## TASKS TO PERFORM
1. According to the patch email, what does the current cxl region size leave out?
2. Transcribe everything in the patch email from "On Mon, Feb" down to "the cache size.".

Re: [PATCH v4 2/4] acpi/hmat / cxl: Add extended linear cache support for CXL

Alison Schofield <alison.schofield@xxxxxxxxx> · Tue, 25 Feb 2025 12:00:41 -0800

On Mon, Feb 24, 2025 at 11:21:00AM -0700, Dave Jiang wrote:
> The current cxl region size only indicates the size of the CXL memory
> region without accounting for the extended linear cache size. Retrieve the
> cache size from HMAT and append that to the cxl region size for the cxl
> region range that matches the SRAT range that has extended linear cache
> enabled.
> 
> The SRAT defines the whole memory range that includes the extended linear
> cache and the CXL memory region. The new HMAT ECN/ECR to the Memory Side
> Cache Information Structure defines the size of the extended linear cache
> size and matches to the SRAT Memory Affinity Structure by the memory
> proxmity domain. Add a helper to match the cxl range to the SRAT memory
> range in order to retrieve the cache size.

Source data:
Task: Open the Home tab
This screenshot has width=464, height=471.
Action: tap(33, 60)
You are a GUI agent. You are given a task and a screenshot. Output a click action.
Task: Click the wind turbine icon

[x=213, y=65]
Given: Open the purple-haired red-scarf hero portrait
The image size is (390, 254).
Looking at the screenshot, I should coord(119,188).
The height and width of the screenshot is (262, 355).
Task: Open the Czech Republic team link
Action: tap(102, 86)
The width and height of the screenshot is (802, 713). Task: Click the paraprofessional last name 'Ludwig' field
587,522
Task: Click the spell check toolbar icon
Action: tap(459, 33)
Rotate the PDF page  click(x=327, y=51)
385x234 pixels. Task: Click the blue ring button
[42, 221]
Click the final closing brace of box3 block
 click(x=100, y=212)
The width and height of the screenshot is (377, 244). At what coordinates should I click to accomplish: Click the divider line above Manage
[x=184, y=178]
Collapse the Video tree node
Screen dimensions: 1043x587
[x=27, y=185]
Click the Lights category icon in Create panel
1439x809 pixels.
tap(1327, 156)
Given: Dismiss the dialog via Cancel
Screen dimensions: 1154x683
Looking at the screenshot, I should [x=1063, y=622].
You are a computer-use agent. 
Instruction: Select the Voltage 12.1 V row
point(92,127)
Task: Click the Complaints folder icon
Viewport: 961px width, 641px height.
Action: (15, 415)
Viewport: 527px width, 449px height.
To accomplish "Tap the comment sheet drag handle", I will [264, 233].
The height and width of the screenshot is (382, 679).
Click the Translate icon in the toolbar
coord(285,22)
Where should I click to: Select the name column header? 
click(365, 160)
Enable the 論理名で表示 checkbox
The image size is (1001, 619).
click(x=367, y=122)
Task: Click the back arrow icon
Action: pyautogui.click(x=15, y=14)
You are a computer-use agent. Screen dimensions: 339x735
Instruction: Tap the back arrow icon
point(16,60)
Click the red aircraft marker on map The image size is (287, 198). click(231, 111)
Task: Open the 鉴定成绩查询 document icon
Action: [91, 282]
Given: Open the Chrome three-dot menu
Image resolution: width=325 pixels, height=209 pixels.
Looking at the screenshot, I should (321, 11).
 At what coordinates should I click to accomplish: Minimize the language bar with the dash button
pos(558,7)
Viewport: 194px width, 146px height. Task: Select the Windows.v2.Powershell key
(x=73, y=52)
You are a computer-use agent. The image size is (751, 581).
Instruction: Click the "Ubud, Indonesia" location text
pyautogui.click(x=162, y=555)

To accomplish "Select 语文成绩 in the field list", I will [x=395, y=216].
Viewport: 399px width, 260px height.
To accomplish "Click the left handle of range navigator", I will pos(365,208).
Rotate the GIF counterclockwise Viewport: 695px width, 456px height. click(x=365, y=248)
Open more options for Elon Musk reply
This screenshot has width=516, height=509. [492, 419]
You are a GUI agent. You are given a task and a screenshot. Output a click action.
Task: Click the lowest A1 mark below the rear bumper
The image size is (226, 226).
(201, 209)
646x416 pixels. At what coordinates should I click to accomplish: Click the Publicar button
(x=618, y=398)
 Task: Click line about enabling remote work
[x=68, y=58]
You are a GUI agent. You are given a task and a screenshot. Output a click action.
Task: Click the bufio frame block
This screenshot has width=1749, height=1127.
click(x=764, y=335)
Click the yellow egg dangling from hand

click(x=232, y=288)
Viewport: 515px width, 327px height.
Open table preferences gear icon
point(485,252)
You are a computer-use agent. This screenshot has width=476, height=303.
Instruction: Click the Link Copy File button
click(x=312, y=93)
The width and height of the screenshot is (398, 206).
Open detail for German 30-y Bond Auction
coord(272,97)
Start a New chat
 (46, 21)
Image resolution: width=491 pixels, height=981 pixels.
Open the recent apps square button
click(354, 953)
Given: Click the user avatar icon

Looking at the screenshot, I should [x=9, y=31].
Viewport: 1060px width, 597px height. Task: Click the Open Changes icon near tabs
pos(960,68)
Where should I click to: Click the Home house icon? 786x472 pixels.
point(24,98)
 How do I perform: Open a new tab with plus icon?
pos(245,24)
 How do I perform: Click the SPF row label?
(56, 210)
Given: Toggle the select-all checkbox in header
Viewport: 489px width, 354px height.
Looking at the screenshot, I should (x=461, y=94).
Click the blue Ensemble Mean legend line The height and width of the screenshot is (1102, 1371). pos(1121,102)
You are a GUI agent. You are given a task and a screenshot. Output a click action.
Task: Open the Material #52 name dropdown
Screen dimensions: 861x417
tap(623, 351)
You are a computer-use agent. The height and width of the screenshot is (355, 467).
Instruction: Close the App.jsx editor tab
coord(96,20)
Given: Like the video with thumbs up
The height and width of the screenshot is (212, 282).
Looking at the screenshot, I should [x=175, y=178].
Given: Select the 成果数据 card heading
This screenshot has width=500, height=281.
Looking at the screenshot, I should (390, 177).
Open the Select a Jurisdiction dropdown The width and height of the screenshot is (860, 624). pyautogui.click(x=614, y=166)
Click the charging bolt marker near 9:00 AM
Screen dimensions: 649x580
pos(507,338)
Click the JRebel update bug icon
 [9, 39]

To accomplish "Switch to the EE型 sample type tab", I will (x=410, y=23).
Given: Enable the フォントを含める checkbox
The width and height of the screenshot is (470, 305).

## SOLUTIONS BY TASK
1. It leaves out the extended linear cache size.

2.
On Mon, Feb 24, 2025 at 11:21:00AM -0700, Dave Jiang wrote:
> The current cxl region size only indicates the size of the CXL memory
> region without accounting for the extended linear cache size. Retrieve the
> cache size from HMAT and append that to the cxl region size for the cxl
> region range that matches the SRAT range that has extended linear cache
> enabled.
> 
> The SRAT defines the whole memory range that includes the extended linear
> cache and the CXL memory region. The new HMAT ECN/ECR to the Memory Side
> Cache Information Structure defines the size of the extended linear cache
> size and matches to the SRAT Memory Affinity Structure by the memory
> proxmity domain. Add a helper to match the cxl range to the SRAT memory
> range in order to retrieve the cache size.